Thursday, January 01, 2009

Meditating on God's Word

Don Whitney writes:
Have you ever read a few chapters in your Bible, closed it, and then realized, "I don't remember a thing I've read"? When this happens, don't blame your age, IQ, or education, for they're not the cause. Nearly all Bible readers frequently experience this forgetfulness. In most cases, however, the problem has more to do with the method of engaging God's Word than anything else. For if you merely read the Bible, don't be surprised if you forget most—if not all—of what you've read.

What's the simple solution? (And I do believe that benefiting from the intake of God's Word must be fundamentally simple since the Lord expects it of all His people, regardless of age, IQ, or education.) The solution is not only to read the Scriptures, but to meditate on them. Reading, of course, is the starting place. Reading is the exposure to Scripture, but meditation is the absorption of Scripture. And it's the absorption of Scripture that leads to the transformation of our lives.
But how do you meditate on God's Word so that we are not "forgetful hearers" (James 1:25)?

At his website Dr. Whitney has a helpful outline of methods for meditating on Scripture. Here they are:

Repeat the verse or phrase with emphasis on a different word each time.

E.g., John 2:5:
  • Whatever He says to you, do it.
  • Whatever He says to you, do it.
  • Whatever He says to you, do it.
  • Whatever He says to you, do it.
  • Whatever He says to you, do it.
  • Whatever He says to you, do it.
Rewrite the verse or phrase in your own words.

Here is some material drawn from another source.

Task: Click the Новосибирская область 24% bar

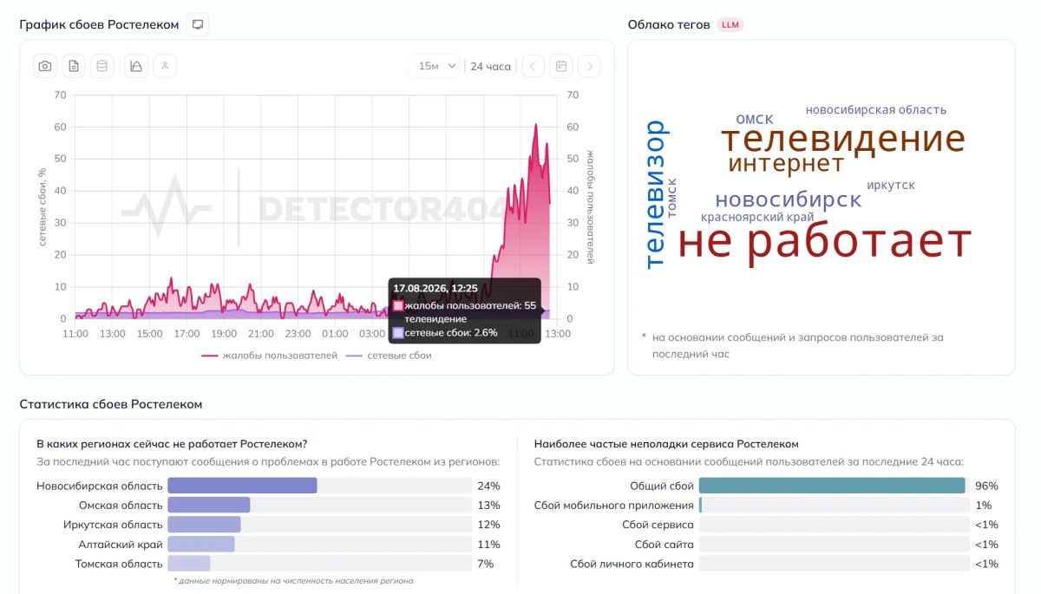Action: pyautogui.click(x=242, y=486)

Look for applications of this text–what should you do in response to it?

Pray through the text.

Ask the Philippians 4:8 questions.

When meditating on an event, an experience, a thing, an encounter, etc., and especially on a story or event in Scripture, ask:
  • What is true about this, or what truth does it exemplify?
  • What is honorable about this?
  • What is right about this?
  • What is pure about this, or how does it exemplify purity?
  • What is lovely about this?
  • What is admirable, commendable, or reputation-strengthening about this?
  • What is excellent about this (i.e., excels others of this kind)?
  • What is praiseworthy about this?
Ask the “Joseph Hall” questions.

In his book The Art of Divine Meditation (1606) the English Puritan Joseph Hall listed a number of questions to ask of a Scripture passage for meditation:
  • What is it? (Define and/or describe what it is.)
  • What are its divisions or parts?
  • What causes it?
  • What does it cause (i.e., its fruits and effects)?
  • What is its place, location, or use?
  • What are its qualities and attachments?
  • What is contrary, contradictory, or different to it?
  • What compares to it?
  • What are its titles or names?
  • What are the testimonies or examples of Scripture about it?
Discover a minimum number of insights into the text (set the number in advance).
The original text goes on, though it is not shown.